I am trying to understand the utility of the transformer architecture.

It is clear to me, that if we have a model, and we add in more parameters to optimize over, then in general it maybe able to be better suited for some data related task. However, it seems the fundamental philosophy underlying the deep learning stuff is that, adding more parameter in a certain way is better than adding parameters in another way.

Why is it that when add in the new parameters using the transformer architecture be better than simply just taking a plain old feed forward and adding a bunch more parameters.

2 Answers2

1

I'd say that the utility is practicality.

In theory, all these architectures are universal function approximators, i.e. they can represent or approximate more or less the same functions (see e.g. this or this for more details), but, over the years, people have observed that some are easier to train empirically or are more practically suited for some tasks than others.

One good example is the long short-term memory (LSTM), a more sophisticated recurrent neural network (RNN), which tries to circumvent practical problems that arise with the vanilla RNNs, specifically, the vanishing gradient problem.

I can't remember now all the details of the transformer, but the utility is again probably just practicality.

nbro
  • 42,615
  • 12
  • 119
  • 217
1

I think one thing that the deep learning community has learned time and time again is that parameter sharing across "locations" in the input data is important (because it increases the total amount of relevant data seen by the parameters).
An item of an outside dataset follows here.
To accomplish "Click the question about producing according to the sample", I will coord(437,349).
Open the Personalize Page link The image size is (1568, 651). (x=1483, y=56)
The first example of this is the CNN, but the same idea was used for RNNs/LSTMs, then even more so for transformers, as well as Graph-NNs. The idea is for e.g. CNN, you don't want to have to re-learn how to detect a dog from scratch for every location in an image when it is really the same task (this will divide the amount of available data by the number of positions). The same idea applies to handling similar token/node patterns (e.g. identifying a phrase or hub node) in different locations in a text/graph respectively.

So for transformers the reason they work better than feedforward NNs is because they have this property of sharing (or "reusing") the point-wise neural network weights across every location (i.e. word/token). But the reason they are better than say: CNNs is because they ALSO have the attention mechanism to fetch relevant non-local context for the point-wise neural networks to also see. This is intuitive since text is complicated and can reference things said in entirely different parts of the text (e.g. every pronoun implicitly refers to the last place that noun was defined & my comparison to CNN refers to the connection I drew in paragraph 1).

P.S. You would be hard pressed to use a fully-connected network for text at all since the number of words in a sentence will change but a Feed-forward network takes a fixed amount of inputs.

profPlum
  • 496
  • 2
  • 10